Different production technologies allow production costs to be optimised for a specific product range. In the past AAC blocks were associated with Ytong’s ‘tilt-cake system’, reinforced panels with Siporex and Hebel technology, ‘super-smooth’ interior wall panels with the Durox technology.

Today, in a world of rapidly changing requirements, it is essential to invest in innovative plant engineering and to use the appropriate production technology.

Today, in a world of rapidly changing requirements, it is essential to invest in innovative plant engineering and to use the appropriate production technology.
Issues such as digitalisation, artificial intelligence, sustainability, net-zero emissions, carbon absorption, energy efficiency and the circular economy dominate the producers´ daily agenda

The importance of science, research and development to the development of AAC

From the early start in the 1930’s AAC companies invested in R&D to develop technical properties and production technologies. The know how that was created provided technical support to the own production facilities but was also used in a system of licenses and plant engineering for third parties. This license system allowed investors to build new AAC plants using proved technology and technical support. Combined with the huge shortage of building materials in the period after World War 2 the license system created a ‘chain reaction’ of international expansion in the early 1950s.

Since the beginning of our successful industry 100 years ago, research has been driven mainly by the desire to improve thermal performance. Today, issues such as digitalisation, artificial intelligence, sustainability, net-zero emissions, carbon absorption, energy efficiency and the circular economy dominate our daily agenda.

As we approach the era of regulatory measures to meet Europe’s climate change targets our AAC products have a role to play as a source of inspiration as they have in the past for energy-efficient construction.

As in the past 100 years our industry needs skilled scientists and entrepreneurs to work with great enthusiasm and dedication to ensure future success. To foster more scientific debate a network and permanent platforms to exchange scientific ideas between all partners in the industry (producers, raw material suppliers, plant engineering companies) is needed.

Existing AAC and other industry associations can also provide a network for rapid exchange of scientific ideas.

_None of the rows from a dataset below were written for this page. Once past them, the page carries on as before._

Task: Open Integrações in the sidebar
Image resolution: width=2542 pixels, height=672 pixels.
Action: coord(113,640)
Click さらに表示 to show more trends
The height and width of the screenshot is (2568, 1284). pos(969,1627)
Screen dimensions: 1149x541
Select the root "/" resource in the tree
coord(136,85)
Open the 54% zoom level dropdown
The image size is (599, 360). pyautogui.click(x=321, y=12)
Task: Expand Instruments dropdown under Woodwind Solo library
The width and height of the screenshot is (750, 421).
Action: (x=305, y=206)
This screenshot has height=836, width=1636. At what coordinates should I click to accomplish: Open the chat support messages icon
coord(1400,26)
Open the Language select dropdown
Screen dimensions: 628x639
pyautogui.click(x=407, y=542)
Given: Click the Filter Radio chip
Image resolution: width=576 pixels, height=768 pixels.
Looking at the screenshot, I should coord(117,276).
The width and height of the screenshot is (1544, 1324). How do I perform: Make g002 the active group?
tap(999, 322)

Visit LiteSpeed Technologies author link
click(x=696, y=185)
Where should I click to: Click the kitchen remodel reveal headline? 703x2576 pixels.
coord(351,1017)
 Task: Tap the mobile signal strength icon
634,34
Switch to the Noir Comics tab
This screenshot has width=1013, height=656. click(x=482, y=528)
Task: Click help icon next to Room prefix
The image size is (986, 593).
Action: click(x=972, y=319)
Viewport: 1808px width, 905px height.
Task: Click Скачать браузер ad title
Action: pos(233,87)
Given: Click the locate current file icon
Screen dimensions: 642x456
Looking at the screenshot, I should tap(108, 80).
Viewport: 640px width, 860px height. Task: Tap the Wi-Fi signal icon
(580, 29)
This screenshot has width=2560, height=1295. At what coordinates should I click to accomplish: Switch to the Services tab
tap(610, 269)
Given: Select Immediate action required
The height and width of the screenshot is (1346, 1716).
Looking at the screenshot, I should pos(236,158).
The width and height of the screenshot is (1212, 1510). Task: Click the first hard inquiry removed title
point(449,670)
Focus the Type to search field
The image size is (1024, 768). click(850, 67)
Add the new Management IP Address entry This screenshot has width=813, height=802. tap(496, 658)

International associations (such as EAACA) can facilitate this type of collaboration for the future success of the AAC industry.

Celebrating 100 years of AAC is not just about the progress we have made in the past and the contributions we have made to a more performant construction industry. Our current mission is to look forward, meet the challenges of the future and continue to reinvent AAC as the flexible and advanced building material of the future.

Digital planning tools play a very important role when it comes to future-oriented development, to competing with other building materials.